FORUMKeadilanbabel.com, BANGKA — Tidak transparannya data aktivitas penambangan oleh sejumlah Kapal Isap Produksi (KIP) di Perairan Matras dan sekitarnya terus menuai perhatian dari berbagai pihak.

Diketahui sebelumnya, sejumlah pihak yang dinilai berkompeten terkait kegiatan penambangan sejumlah KIP di IUP swasta atau yang disebut KIP Mitra Pemda, mulai dari Kabid Pertambangan ESDM Babel, A. Sani hingga Koordinator Inspektur Pengawasan Tambang Kementerian ESDM Wilayah Babel, Dody Hendra Sukmana justru tak kunjung memberikan penjelasan terkait data sejumlah KIP yang menambang di IUP Swasta terlebih soal data Analisis Dampak Lingkungan (AMDAL) sejumlah KIP itu.

Padahal Analisis Dampak Lingkungan (AMDAL) merupakan rekomendasi yang wajib dilaksanakan Pengusaha Pertambangan (KIP, red) di Perairan Matras dan sekitarnya.

Hal itu disampaikan Rizza Muftiadi Dosen Manajemen Sumberdaya Perairan UBB kepada Forumkeadilanbabel.com.
Dikatakannya, Secara umum, penambangan akan berdampak pada ekosistem perairan, mulai dari perubahan dasar perairan, perubahan kedalaman, hingga merusak ekosistem (terutama ekosistem terumbu karang). Harus ada analisis-analisis yang wajib diketahui masyarakat yang akan terkena dampak dari aktivitas penambangan ini.

“Yang terpenting adalah masyarakat wajib mengetahui apa saja rekomendasi-rekomendasi yang wajib dilakukan pengusaha pertambangan yang tertuang dalam dokumen AMDAL yang sudah disusun perusahaan penambangan. Dan ini tidak hanya sampai disitu, harus dilakukan pengawasan yang mengawasi apakah rekomendasi tersebut dilakukan dengan baik atau tidaknya. Maka, sebaiknya AMDAL wajib dipublikasikan ke publik agar dapat saling mengawasi,” tegas Rizza, Senin (3/10/22).

Kegiatan penambangan sejumlah Kapal Isap Produksi (KIP) di IUP PT SLA beberapa waktu lalu.
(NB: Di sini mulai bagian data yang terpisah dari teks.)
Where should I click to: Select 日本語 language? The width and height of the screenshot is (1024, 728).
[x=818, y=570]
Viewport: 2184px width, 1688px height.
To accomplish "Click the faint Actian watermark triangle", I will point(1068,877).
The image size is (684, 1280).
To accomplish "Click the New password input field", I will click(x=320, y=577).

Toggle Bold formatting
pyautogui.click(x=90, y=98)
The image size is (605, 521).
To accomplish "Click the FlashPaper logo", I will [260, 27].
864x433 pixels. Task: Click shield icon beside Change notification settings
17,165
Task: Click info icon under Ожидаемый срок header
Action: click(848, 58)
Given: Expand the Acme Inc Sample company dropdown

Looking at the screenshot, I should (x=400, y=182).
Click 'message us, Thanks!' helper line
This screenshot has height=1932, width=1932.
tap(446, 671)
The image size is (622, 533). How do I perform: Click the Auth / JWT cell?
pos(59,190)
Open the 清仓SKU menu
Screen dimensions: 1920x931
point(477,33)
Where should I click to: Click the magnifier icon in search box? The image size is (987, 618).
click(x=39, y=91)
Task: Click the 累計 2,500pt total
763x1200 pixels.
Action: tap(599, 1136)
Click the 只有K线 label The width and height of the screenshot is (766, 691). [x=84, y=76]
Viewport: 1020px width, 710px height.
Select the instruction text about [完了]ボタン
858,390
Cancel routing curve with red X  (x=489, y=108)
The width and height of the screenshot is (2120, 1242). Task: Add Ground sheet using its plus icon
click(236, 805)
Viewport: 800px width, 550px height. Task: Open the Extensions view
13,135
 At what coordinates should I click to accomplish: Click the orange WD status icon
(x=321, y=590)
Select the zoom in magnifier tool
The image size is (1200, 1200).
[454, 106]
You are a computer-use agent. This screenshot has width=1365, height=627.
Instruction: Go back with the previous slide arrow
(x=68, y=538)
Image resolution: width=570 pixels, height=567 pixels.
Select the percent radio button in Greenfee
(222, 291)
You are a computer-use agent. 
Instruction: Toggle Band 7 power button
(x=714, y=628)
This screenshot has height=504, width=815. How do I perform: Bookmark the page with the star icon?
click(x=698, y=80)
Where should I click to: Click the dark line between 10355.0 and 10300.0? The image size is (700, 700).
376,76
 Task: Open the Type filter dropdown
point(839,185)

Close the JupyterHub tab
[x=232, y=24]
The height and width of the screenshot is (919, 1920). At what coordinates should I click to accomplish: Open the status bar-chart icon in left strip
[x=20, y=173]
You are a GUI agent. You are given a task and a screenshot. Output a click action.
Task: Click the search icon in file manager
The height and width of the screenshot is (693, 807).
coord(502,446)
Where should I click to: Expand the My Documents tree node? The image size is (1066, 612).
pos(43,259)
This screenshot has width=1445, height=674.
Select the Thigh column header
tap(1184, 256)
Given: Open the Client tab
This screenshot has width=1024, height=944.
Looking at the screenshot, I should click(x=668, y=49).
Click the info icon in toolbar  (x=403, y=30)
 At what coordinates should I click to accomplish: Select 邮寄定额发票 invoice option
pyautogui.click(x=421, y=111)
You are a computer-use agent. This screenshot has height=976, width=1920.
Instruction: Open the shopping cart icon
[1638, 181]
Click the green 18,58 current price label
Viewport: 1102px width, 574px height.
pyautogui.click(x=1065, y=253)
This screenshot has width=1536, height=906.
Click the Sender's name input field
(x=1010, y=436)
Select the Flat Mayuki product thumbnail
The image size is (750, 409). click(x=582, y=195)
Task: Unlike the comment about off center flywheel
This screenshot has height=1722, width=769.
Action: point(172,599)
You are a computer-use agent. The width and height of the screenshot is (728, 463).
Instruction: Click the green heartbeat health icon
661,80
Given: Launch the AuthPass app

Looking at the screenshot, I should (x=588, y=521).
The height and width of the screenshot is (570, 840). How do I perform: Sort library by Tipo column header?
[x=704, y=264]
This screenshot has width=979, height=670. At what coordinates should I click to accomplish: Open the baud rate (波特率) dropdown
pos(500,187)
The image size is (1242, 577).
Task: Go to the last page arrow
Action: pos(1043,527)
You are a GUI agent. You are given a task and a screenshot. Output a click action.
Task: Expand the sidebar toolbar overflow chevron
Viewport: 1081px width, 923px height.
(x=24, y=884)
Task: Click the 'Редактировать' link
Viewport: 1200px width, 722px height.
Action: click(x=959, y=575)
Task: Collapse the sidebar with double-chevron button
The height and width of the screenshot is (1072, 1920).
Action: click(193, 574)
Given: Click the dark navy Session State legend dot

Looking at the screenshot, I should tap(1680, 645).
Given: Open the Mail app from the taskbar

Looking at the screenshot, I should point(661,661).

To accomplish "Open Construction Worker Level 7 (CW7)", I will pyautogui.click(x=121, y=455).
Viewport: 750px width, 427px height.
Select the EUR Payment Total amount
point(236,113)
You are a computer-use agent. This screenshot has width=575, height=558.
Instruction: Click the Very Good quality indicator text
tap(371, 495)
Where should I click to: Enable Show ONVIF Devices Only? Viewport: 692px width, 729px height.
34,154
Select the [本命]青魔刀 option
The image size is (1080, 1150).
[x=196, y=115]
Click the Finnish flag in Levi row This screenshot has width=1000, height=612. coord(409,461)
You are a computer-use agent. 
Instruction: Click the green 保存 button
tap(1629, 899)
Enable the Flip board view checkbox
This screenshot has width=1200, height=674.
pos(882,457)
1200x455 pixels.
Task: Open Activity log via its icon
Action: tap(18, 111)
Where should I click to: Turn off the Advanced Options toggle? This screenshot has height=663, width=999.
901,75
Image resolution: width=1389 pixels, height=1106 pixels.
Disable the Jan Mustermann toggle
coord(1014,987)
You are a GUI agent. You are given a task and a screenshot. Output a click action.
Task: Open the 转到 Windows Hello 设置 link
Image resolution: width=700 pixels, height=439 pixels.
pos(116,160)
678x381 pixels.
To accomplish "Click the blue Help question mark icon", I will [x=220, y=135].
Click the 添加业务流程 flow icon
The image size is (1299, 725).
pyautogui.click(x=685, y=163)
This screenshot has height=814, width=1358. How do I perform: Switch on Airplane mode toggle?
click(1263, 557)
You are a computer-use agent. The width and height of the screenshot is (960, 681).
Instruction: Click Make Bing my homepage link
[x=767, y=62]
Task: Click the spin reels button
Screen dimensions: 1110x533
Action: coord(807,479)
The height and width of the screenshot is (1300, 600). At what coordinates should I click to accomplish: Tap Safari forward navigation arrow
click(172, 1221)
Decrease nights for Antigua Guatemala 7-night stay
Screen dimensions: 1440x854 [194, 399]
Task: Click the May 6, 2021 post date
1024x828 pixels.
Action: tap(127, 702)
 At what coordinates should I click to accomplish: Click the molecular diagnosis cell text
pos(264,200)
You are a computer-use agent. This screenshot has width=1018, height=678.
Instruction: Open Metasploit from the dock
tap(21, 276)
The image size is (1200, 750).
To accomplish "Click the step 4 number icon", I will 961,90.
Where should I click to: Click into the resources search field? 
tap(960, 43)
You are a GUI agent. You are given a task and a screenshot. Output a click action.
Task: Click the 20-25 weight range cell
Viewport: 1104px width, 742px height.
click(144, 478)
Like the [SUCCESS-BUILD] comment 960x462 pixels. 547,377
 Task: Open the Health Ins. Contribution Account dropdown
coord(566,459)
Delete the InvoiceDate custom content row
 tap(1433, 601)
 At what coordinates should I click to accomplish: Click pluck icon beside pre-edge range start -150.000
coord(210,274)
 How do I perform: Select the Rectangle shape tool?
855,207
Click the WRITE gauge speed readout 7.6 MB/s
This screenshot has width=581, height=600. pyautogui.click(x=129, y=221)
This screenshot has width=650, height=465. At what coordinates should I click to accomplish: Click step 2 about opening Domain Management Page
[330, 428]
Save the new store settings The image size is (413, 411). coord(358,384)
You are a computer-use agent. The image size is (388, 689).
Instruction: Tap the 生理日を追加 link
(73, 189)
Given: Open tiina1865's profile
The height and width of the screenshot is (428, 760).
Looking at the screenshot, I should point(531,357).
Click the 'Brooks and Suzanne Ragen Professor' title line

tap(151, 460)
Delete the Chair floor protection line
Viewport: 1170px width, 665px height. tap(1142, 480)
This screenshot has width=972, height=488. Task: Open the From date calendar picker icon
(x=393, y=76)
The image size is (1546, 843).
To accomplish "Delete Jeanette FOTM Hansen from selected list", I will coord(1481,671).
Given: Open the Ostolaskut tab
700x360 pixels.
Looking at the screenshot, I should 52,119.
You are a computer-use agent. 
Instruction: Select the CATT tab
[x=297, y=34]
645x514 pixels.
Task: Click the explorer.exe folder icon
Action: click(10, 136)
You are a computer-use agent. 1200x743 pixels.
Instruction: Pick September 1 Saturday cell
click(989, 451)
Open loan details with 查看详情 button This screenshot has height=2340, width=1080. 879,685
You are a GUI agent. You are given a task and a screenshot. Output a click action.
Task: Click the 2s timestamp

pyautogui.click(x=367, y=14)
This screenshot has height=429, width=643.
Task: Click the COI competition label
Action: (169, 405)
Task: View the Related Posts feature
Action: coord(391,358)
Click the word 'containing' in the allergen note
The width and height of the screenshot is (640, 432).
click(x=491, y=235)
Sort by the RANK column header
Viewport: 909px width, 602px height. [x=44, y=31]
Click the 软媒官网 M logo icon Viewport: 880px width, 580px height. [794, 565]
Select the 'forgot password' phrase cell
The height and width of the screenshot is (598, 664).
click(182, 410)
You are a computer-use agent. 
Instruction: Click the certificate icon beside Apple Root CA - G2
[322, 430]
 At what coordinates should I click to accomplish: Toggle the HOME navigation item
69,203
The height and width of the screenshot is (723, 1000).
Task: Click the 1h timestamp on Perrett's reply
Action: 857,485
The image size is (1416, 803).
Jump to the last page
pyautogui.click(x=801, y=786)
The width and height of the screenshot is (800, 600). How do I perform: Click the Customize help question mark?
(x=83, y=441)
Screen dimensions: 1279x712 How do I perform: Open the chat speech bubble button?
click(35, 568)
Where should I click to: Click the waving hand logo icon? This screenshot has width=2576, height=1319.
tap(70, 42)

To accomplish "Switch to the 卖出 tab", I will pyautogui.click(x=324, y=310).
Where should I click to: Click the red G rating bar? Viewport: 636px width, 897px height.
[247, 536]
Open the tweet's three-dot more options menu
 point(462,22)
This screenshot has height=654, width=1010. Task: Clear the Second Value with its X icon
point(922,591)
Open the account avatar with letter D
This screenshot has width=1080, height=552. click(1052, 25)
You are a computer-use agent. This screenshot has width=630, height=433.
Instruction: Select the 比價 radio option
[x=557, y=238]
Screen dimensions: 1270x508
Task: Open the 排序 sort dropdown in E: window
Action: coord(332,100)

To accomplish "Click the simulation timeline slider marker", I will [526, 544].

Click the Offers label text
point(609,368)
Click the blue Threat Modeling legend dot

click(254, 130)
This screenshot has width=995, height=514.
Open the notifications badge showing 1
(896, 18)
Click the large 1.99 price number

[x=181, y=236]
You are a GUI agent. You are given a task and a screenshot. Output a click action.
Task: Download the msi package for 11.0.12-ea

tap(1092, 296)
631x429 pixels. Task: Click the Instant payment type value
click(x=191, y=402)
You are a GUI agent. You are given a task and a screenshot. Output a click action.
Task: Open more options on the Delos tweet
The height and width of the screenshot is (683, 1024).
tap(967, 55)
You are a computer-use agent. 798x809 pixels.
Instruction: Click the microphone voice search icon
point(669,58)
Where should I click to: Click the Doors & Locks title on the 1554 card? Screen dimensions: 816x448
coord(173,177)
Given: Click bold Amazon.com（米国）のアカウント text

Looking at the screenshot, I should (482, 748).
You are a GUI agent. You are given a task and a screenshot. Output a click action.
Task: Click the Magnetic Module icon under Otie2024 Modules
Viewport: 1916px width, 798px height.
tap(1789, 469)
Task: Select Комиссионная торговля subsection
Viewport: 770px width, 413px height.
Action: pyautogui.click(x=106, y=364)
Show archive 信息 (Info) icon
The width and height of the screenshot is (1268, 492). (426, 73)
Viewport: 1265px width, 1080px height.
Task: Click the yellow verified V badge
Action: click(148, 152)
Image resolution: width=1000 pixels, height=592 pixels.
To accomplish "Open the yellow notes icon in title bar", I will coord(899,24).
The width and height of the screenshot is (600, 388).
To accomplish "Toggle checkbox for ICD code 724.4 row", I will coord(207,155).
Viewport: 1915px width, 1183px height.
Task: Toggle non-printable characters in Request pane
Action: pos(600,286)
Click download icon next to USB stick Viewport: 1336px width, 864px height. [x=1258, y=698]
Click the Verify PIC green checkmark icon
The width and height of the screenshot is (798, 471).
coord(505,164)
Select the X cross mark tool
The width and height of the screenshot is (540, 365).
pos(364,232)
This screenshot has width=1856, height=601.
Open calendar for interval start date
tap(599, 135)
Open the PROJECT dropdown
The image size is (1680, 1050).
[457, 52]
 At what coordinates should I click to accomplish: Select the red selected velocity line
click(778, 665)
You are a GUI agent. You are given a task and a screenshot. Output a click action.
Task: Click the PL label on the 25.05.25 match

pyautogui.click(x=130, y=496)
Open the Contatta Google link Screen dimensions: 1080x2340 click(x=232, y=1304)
Foto : (Net/ Mongabay)

Sebagai contoh,
Rizza Muftiadi menjelaskan soal tailing dari aktivitas penambangan timah yang dibuang langsung ke laut, dapat menyebabkan perubahan warna air dari jernih menjadi kecokelatan. Struktur substrat perairan dari pasir bercampur lumpur [pasir berlumpur], hingga rusaknya ekosistem terumbu karang. Menurutnya, hal ini terjadi lantaran AMDAL tidak dipublikasikan sehingga masyarakat tidak dapat melakukan pengawasan terhadap pelaksanaan penambangan sejumlah KIP tersebut.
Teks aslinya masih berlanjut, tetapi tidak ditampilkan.